I swear it's not a farce. It's purely coincidental that the name also matches the word that means "a ridiculous sham," according to Dictionary.com.
What is FARCE?
I've been wanting to make my own set of NFL power ratings for a while now, trying everything from a simple add-subtract-multiply formula using season stats, to a long, week-by-week breakdown. Little did I know that a simple three-letter word would make it so much easier for me.
The Elo Rating System, used mostly in chess to rate individual chess players, allows to track a player's (or in this case, a team's) progress through week-by-week wins and losses against opponents of various skill levels. The formula uses three simple sources of data: Current rating, the strength of your opponent, and whether you won or lost your last game.
Now, FARCE—which stands for Football Analysis Replicating Chess' Elo—is more complicated than that, but it still follows the basic steps of Elo.
How is FARCE calculated?
In simplest terms, and you'll need the Elo link I embedded above to follow: First, start every team at 1000. Then instead of using a one or zero for "score" (whether you won or lost), I use the Pythagorean winning percentage for that matchup, using points scored and allowed, and a 2.37 exponent.
I adjust points scored and allowed based on home field advantage before that, too. Home teams outscored their opponents by about 2.85 points per game last year, so I subtract 1.43 points from the home team and add 1.43 to the away team.
My first time trying this out, I used the same formula supplied on the Web site, with the exception of the "score." After seeing the end results, I decided to change the "expected score" numbers. Why? Because almost every team fell within 30-or-so points from each other.
Because of that, all expected scores were between .40 and .60, give or take a few, when in reality it should be higher. So the new formula for expected score is (Rating—Opp. Rating)/250 + 0.5 . I also set a maximum of one and minimum of zero for the expected score, but it's unnecessary because no expected score goes within about 0.15 of one or zero.
(One quick note: When I say "rating," I mean the rating from the week before. I change the definition of it later on, but for now when I say "rating," that's what I mean.)
(One more note: The constant stays at 30 throughout because I started all teams at only 1000.)
Understand so far? Good, because that's all there is to the formula for now. Just plug in all of the above into the formula and you're good to go.
How FARCE applies to the NFL
Because FARCE puts heavy weighting on the most recent game, using a one-week FARCE is no good in ranking teams. What's best is to average a team's weekly rating output and use that figure.

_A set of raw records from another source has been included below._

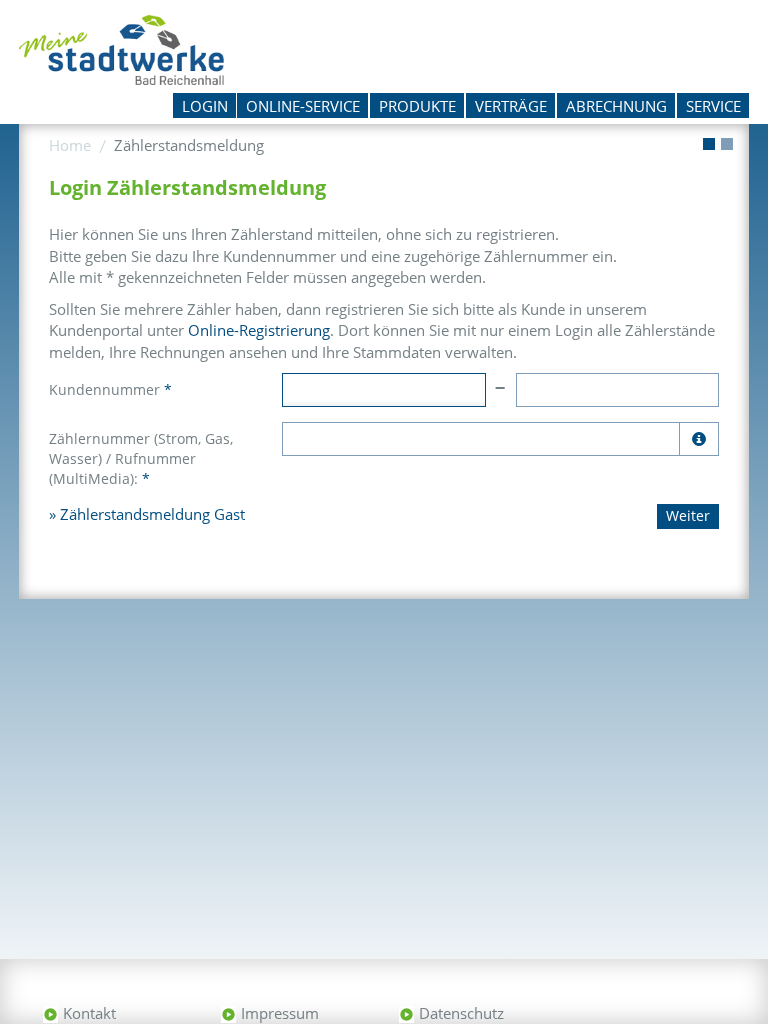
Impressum (280, 1013)
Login (205, 106)
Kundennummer (110, 389)
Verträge (511, 106)
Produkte (417, 106)
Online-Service (303, 106)
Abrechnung (616, 106)
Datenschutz (461, 1013)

The following table shows each team's average weekly rating, their non-skewed rating (average rating without the highest and lowest weekly scores), and their opponents' average ratings, or strength of schedule.
|New York Giants||W||1018.9||1018.4||993.2|
|Tampa Bay Buccaneers||W||1018.3||1019.3||997.0|
|San Diego Chargers||BYE||1008.3||1008.4||1004.2|
|New England Patriots||L||1006.1||1006.2||995.2|
|Green Bay Packers||L||1005.2||1005.0||1007.1|
|New Orleans Saints||BYE||1004.2||1003.1||1001.7|
|New York Jets||W||1000.5||1000.9||992.3|
|San Francisco 49ers||BYE||986.2||987.2||995.4|
|Kansas City Chiefs||L||974.9||973.5||1008.5|
|St. Louis Rams||L||974.4||975.4||1009.0|
Why is Philadelphia so high, and why is Washington so low?
Philadelphia is high because of their schedule. In their five wins, they've outscored opponents by 16 points per game, and in their three losses—which were against the Giants, Steelers, and Cowboys, mind you—they've lost by only five points per game.
In Washington's case, they did very poorly in a four-game stretch against the Rams, Browns, Lions, and Steelers. They went 2-2 and were outscored 62-70. Needless to say, that hurt their rating substantially, both due to the fact that they barely outscored the Rams, Browns, and Lions combined, and the fact that they lost 23-6 at home—they started that stretch with a 1017 rating and ended it with a 995 rating.
How can the FARCE ratings be used to predict individual matchups?
I have done no testing on this whatsoever, but by trying out a few different methods, I think I found one that works, sort of.
Subtract 960 points from all teams' ratings.
There you go. You can then use that to find a team's winning percentage against another should they play each other by using the formula (Team Adj. Rating) / (Team Adj. Rating + Opp. Adj. Rating). For example, the Giants would have a 56.5 percent chance of beating the Packers, which seems about right.
There might be a few tweaks here and there with FARCE (primarily with the first step of finding the "score"—I was thinking of making the exponent higher, to 3 or 3.5, in order to give real benefit to the actual winner or downgrade the actual loser of a game more than there is at the moment), but overall, I like the way it looks as is.